MacDefender malware mutates into MacGuard

The MacDefender exploit which has been plaguing Apple users for a couple of weeks now has mutated into a new variant which no longer requires an administrator password to install itself.

MacGuard uses the same social engineering methods used by the MacDefender and MacSecurity engineering methods whereby a fake web site reports bogus infections to the OSX operating system.

The aim of the attack is to get unwitting users to pay for useless anti virus software, which then actually infects the system if installed, leaving the criminals with your cash as well as all of your credit card details.

Previous variants required an administrator password in order to install the spoofed app. Security outfit Intego has discovered that the new version operates in a slightly different way.

"It comes in two parts," notes Intego's Peter James. "The first part is a downloader, a tool that, after installation, downloads a payload from a web server. As with the Mac Defender malware variants, this installation package, called avSetup.pkg, is downloaded automatically when a user visits a specially crafted web site."

If the user has Safari's 'Open safe files after downloading' option switched on, the package launches automatically. If not, the installer will sit dormant in the 'downloads' folder where it runs the risk of being opened at a later date.

"Unlike the previous variants of this fake antivirus, no administrator’s password is required to install this program," says James. "Since any user with an administrator’s account – the default if there is just one user on a Mac – can install software in the Applications folder, a password is not needed."

This package installs a downloader application called avRunner which then launches automatically. Craftily, the installer deletes the original package leaving no trace.

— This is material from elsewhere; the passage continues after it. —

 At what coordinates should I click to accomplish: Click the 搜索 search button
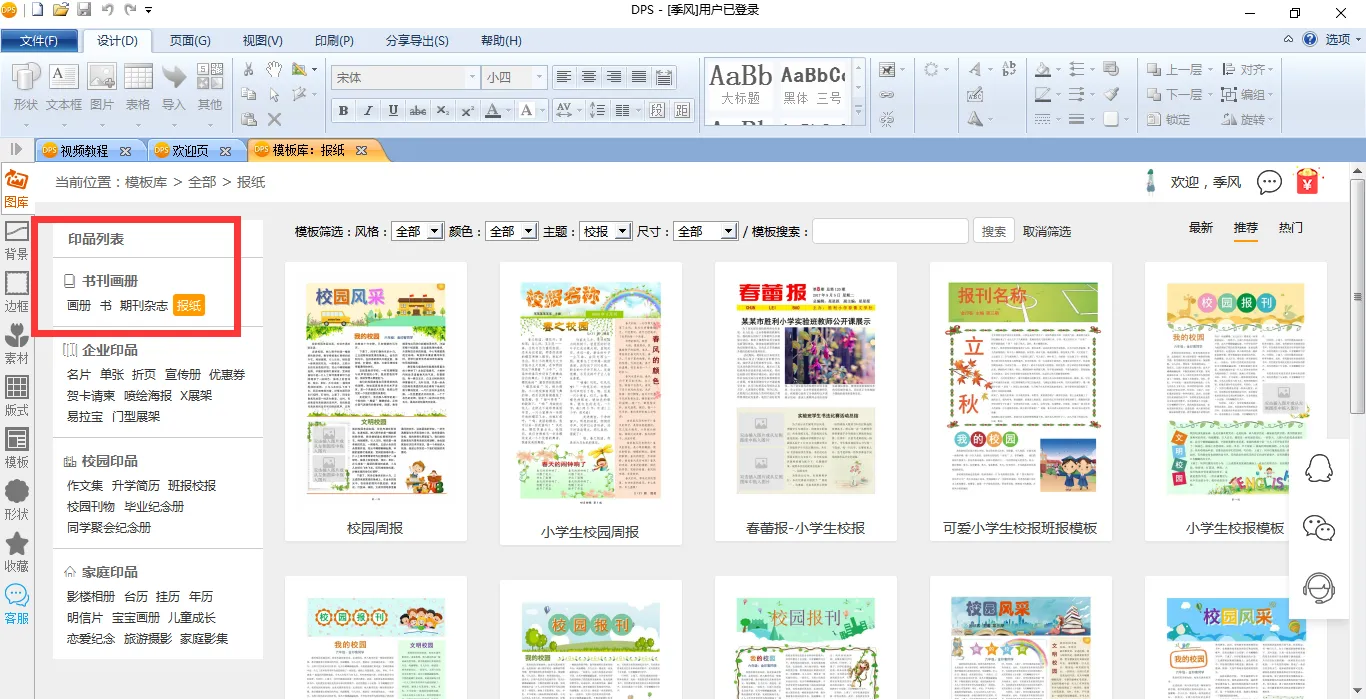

The second part of the malware is the actual variant of the MacDefender app called MacGuard, which is downloaded from a hidden IP address.

"Intego considers that the risk for this new variant to be medium, in part because the SEO poisoning has been very efficient in leading Mac users to booby-trapped pages, but also because no password is required to install this variant," says James.

Apple is aware of the original variants of the exploit and says it will issue an emergency upgrade to OSX in the next few days. Apple has not responded to inquiries about the new strain at time of writing and it's not clear whether the planned update will address it.